Deltic engines were used in two types of British rail locomotive: the 1961–62 built class 55 and the 1959 built class 23. These locomotive types were known as Deltics and Baby Deltics, respectively.

The Class 55 used two D18-25 series II type V Deltic engines: mechanically blown 18-cylinder engines each rated at 1650 hp continuous at 1500 rpm. The Class 23 used a single less powerful nine-cylinder turbocharged T9-29 Deltic of 1100 hp.

Six out of the original 22 Class 55 locomotives survive.

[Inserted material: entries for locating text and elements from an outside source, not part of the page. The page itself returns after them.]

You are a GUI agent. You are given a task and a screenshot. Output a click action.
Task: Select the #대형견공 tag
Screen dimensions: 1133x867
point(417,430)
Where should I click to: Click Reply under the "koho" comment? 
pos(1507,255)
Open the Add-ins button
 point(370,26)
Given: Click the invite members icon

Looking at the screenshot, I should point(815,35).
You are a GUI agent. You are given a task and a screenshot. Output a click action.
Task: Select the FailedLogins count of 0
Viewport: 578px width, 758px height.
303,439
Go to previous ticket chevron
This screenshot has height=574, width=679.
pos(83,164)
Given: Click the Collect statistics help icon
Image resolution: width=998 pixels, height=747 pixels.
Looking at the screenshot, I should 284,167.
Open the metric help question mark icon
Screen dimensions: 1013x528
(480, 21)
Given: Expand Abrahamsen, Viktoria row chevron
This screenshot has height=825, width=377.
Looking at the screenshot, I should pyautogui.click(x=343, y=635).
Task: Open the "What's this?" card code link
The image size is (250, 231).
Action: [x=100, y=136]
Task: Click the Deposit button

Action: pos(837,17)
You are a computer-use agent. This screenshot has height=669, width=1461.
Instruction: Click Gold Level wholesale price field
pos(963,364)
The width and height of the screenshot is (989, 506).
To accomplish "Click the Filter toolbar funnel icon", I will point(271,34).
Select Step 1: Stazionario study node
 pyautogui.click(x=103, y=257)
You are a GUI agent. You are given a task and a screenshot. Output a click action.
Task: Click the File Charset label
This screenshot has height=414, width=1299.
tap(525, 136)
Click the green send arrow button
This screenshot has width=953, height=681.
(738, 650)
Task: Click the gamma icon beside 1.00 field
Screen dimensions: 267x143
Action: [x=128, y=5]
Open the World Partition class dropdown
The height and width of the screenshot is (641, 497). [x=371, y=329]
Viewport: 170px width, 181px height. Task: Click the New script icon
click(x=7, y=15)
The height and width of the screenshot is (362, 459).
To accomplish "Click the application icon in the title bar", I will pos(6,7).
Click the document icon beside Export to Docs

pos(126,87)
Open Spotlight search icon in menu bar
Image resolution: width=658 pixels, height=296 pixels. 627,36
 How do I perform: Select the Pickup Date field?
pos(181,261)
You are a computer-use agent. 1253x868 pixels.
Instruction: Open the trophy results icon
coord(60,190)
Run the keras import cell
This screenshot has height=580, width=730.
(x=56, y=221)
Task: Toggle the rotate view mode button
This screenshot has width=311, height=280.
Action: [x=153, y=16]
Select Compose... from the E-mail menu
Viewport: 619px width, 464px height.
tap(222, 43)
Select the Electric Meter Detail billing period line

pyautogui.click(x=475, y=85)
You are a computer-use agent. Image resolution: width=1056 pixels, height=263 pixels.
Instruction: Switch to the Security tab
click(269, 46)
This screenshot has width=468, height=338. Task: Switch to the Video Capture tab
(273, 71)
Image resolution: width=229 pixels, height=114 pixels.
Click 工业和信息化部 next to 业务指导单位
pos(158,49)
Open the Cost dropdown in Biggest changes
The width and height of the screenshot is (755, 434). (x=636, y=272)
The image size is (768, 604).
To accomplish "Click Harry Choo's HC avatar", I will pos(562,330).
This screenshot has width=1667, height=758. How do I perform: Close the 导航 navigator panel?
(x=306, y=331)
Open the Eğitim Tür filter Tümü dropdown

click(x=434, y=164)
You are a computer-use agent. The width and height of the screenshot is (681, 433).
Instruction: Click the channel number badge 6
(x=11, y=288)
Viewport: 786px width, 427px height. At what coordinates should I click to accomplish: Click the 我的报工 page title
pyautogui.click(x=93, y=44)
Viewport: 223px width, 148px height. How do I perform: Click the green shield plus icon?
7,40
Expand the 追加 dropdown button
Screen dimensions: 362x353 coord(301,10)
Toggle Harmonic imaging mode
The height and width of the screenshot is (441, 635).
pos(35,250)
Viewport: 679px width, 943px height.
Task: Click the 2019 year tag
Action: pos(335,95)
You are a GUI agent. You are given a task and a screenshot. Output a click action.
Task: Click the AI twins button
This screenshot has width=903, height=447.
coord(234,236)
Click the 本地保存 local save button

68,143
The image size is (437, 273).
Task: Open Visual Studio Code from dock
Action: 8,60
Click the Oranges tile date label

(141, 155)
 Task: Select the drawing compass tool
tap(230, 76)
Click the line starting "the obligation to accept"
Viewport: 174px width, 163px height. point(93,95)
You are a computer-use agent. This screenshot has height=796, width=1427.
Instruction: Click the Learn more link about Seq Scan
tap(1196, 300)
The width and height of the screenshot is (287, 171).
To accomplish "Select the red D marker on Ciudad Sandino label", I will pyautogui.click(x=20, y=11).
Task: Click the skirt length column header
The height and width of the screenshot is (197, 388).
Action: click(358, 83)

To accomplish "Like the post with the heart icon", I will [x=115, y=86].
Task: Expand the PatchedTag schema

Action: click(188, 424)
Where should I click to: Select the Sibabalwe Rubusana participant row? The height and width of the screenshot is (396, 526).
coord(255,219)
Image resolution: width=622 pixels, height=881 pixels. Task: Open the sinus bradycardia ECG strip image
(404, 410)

Class leader D9000 Royal Scots Grey was returned to main line serviceable status in 1996. Following a power unit failure this locomotive was fitted, for a time, with an ex Royal Norwegian Navy T18-37K type, after various modifications were cleverly designed to make the new unit compatible.

===Fire department use===
The New York City Fire Department used a Napier Deltic engine to power their one-of-a-kind "Super Pumper System". This was a very-high-volume trailer-mounted fire pump with a separate tender.

=== Reliability in service ===
While the Deltic engine was successful in marine and rail use and very powerful for its size and weight, it was a highly strung unit, requiring careful maintenance. This led to a policy of unit replacement rather than repair in situ. Deltic engines were easily removed after breakdown, generally being sent back to the manufacturer for repair, although after initial contracts expired both the Royal Navy and British Railways set up their own workshops for overhauls.

== Turbo-compound Deltic ==
The "E.185" or "Compound Deltic" turbo-compound variant was planned and a single prototype was built in 1956 and tested in 1957. This capitalised on Napier's experience with both the "Nomad" and its increasing involvement with gas turbines. It used the Deltic as the gas generator inside a gas turbine, with both a twelve-stage axial compressor and a three-stage gas turbine. Unlike the Nomad, this turbine was not mechanically coupled to the crankshaft, but merely drove the compressor. It was hoped that it would produce 6,000 horsepower, with fuel economy and power-to-weight ratio "second to none". Predictions by the engineers closely connected with it were that connecting rod failure would be the limit on this power, failing at around 5,300 bhp. On test it actually produced 5,600 bhp before throwing a connecting rod through the crankcase just as predicted. Naval interest had waned by 1958 in favour of the pure gas turbine, despite its heavier fuel consumption, and no further development was carried out.

== Comparable engines ==
- Junkers Jumo 223 – a 24-cylinder opposed-piston diesel aircraft engine.
- Zvezda M503 – a 42-cylinder diesel radial engine for Soviet missile boats.
- Achates Power – an opposed-piston engine for road vehicles.
- Fairbanks Morse 38 8-1/8 diesel engine – an opposed-piston diesel submarine engine.

A patent for an engine, similar in complexity, but with variations of two or more crankshafts, was filed in 1930 by Wifredo Ricart.